#### [PROBLEM DESCRIPTION]
Please duplicate each of the following items word for word, leaving out the pictures.
── SUPPLIED DATA ──
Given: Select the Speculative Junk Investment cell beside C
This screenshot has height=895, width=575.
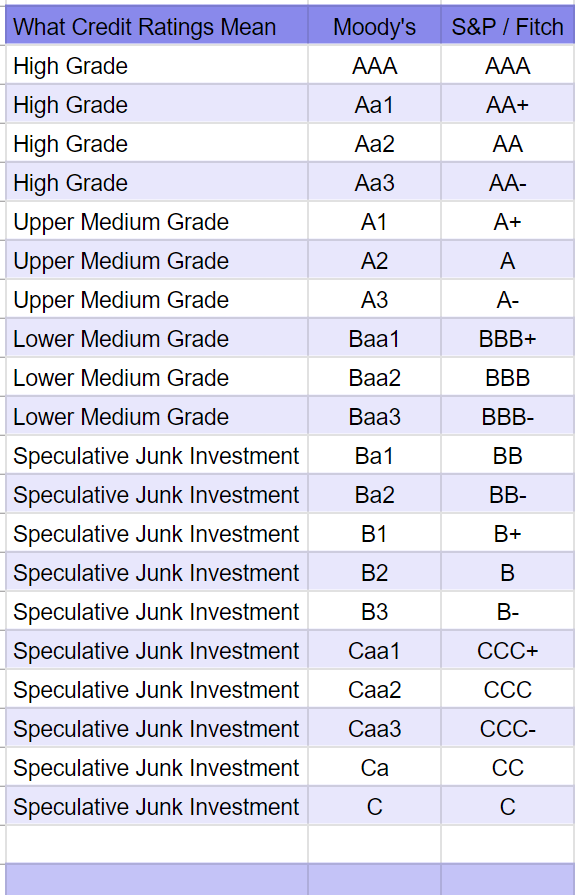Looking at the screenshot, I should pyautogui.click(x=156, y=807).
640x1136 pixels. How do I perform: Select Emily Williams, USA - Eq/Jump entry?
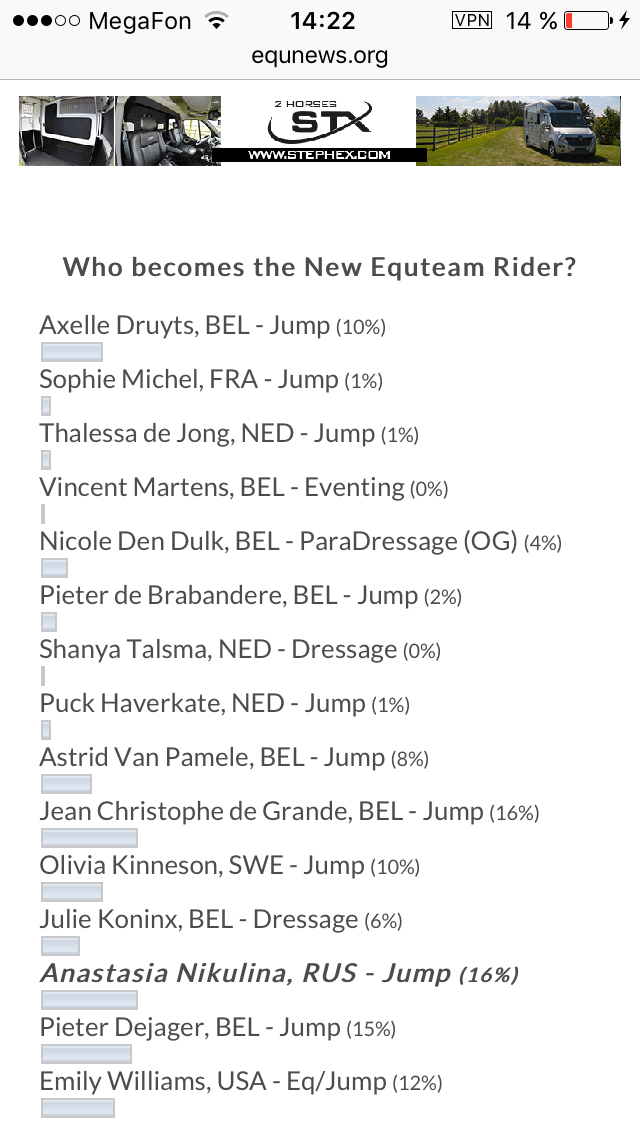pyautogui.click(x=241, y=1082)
───
#### [REPLY TO THE EXERCISE]
Given: Select the Speculative Junk Investment cell beside C
This screenshot has height=895, width=575.
Looking at the screenshot, I should pyautogui.click(x=156, y=807).
640x1136 pixels. How do I perform: Select Emily Williams, USA - Eq/Jump entry?
pyautogui.click(x=241, y=1082)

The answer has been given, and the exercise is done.